It was more than a legend or rumor as I read it in several books and have seen pictures of them. And I thought it was on a single island but further south and smaller than Angel de la Guarda. But the rattleless rattlesnake is, I believe, a fact on an island, a single island in the Sea of Cortez.

As for the moths the size of bats I have seen them many times. When Mary Ann and Miguelito and Kevin and I lived north or La Gringa across the summer of 1985 these large, hand-palm sized silent filers were attracted to our kerosene lanterns after dusk. You could never hear them but they always startled you because of the width of their wings. They would slip through a door or window and were attracted to the dim lamps burning behind us in out tiny bamboo "library" and their shadow would be alarming, like a huge wild animal lurking somewhere in the hidden corners where we couldn't see him, just waiting to disembowel us.

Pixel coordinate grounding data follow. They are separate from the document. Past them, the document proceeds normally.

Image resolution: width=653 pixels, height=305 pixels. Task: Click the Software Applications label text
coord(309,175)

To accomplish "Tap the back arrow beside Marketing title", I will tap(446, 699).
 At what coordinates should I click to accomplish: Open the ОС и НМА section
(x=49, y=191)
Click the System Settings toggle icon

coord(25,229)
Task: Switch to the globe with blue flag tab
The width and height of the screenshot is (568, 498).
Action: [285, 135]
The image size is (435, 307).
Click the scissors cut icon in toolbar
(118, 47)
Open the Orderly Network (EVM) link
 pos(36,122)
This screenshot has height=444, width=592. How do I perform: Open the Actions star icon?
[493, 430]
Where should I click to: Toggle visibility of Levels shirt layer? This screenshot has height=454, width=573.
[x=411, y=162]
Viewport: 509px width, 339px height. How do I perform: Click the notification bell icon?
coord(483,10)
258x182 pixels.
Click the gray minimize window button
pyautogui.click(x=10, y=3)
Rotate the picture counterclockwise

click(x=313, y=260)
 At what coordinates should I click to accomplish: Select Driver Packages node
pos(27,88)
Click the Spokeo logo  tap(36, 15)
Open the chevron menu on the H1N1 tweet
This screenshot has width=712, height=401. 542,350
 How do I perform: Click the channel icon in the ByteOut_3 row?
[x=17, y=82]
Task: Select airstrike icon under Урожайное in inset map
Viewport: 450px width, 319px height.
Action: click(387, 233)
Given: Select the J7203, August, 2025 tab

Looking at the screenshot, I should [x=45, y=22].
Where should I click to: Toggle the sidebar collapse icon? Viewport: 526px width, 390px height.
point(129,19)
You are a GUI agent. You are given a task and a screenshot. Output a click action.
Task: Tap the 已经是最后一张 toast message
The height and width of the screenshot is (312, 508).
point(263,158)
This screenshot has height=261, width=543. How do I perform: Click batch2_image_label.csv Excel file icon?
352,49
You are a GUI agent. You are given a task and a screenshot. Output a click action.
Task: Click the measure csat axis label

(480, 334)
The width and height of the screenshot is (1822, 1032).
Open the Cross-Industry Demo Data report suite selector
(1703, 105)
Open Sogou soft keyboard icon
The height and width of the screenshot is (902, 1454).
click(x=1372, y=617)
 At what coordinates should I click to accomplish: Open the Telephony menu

We'd shout and jump up to protect the boys, sleeping in their cots, awakening them, only to see the worlds most gentle creatures silently and delicately flitting around a lit mantle while casting dancing shadows around our bamboo walls.

It was always easy for the boys to go back to sleep and for me to slow the pumping adrenaline. They'd just read a bit and I'd pour a rum and Coke while Mary Ann read and we'd all settle in with the tugging of the lapping small waves of Las Cuevitas ringing in our ears and soon be fast asleep.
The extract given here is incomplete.